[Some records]
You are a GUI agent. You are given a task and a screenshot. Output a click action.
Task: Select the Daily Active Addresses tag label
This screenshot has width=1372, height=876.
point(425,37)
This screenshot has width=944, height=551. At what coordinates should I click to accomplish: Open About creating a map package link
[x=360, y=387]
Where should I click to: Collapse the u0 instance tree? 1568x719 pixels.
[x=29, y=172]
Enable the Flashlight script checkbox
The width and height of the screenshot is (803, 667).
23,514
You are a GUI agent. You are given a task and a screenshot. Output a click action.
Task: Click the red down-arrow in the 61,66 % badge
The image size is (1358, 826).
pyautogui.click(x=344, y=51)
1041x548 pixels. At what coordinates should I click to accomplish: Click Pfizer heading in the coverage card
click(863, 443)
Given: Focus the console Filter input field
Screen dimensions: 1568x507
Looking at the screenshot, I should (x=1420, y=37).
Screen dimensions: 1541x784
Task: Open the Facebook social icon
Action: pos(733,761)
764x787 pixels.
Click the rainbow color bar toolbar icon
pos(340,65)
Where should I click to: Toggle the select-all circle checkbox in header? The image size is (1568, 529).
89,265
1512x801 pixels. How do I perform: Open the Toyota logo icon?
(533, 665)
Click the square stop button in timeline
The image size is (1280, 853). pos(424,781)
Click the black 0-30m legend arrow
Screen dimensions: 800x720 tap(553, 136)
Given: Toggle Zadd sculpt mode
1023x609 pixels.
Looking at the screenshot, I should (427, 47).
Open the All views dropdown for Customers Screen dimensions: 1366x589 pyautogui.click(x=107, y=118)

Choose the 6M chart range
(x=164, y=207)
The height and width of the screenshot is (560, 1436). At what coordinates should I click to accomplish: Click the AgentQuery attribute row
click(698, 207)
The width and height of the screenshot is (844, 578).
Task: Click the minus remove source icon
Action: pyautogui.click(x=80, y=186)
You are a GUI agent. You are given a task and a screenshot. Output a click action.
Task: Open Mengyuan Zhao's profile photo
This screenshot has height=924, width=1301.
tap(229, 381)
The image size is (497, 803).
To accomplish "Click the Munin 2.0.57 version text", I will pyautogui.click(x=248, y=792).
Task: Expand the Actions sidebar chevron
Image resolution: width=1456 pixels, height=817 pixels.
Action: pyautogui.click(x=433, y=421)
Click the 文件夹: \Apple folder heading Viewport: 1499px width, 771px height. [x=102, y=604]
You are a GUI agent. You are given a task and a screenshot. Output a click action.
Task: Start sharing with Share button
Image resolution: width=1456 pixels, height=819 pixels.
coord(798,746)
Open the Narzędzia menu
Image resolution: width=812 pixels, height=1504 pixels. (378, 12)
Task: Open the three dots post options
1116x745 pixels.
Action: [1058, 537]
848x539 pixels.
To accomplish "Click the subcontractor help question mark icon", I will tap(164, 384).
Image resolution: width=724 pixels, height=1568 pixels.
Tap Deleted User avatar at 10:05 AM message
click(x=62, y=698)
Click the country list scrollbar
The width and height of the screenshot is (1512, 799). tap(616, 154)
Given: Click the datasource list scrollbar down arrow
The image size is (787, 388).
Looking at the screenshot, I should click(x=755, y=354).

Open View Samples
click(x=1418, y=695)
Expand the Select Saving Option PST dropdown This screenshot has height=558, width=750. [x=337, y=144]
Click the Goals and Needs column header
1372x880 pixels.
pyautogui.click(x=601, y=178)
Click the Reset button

■ **WORK TO DO**: Please output everything from the line containing "Enable the Flashlight script checkbox" down to the line containing "The image size is (1280, 853). pos(424,781)", exactly as these lines appear in the records above.

■ **TASK RESULT**:
Enable the Flashlight script checkbox
The width and height of the screenshot is (803, 667).
23,514
You are a GUI agent. You are given a task and a screenshot. Output a click action.
Task: Click the red down-arrow in the 61,66 % badge
The image size is (1358, 826).
pyautogui.click(x=344, y=51)
1041x548 pixels. At what coordinates should I click to accomplish: Click Pfizer heading in the coverage card
click(863, 443)
Given: Focus the console Filter input field
Screen dimensions: 1568x507
Looking at the screenshot, I should (x=1420, y=37).
Screen dimensions: 1541x784
Task: Open the Facebook social icon
Action: pos(733,761)
764x787 pixels.
Click the rainbow color bar toolbar icon
pos(340,65)
Where should I click to: Toggle the select-all circle checkbox in header? The image size is (1568, 529).
89,265
1512x801 pixels. How do I perform: Open the Toyota logo icon?
(533, 665)
Click the square stop button in timeline
The image size is (1280, 853). pos(424,781)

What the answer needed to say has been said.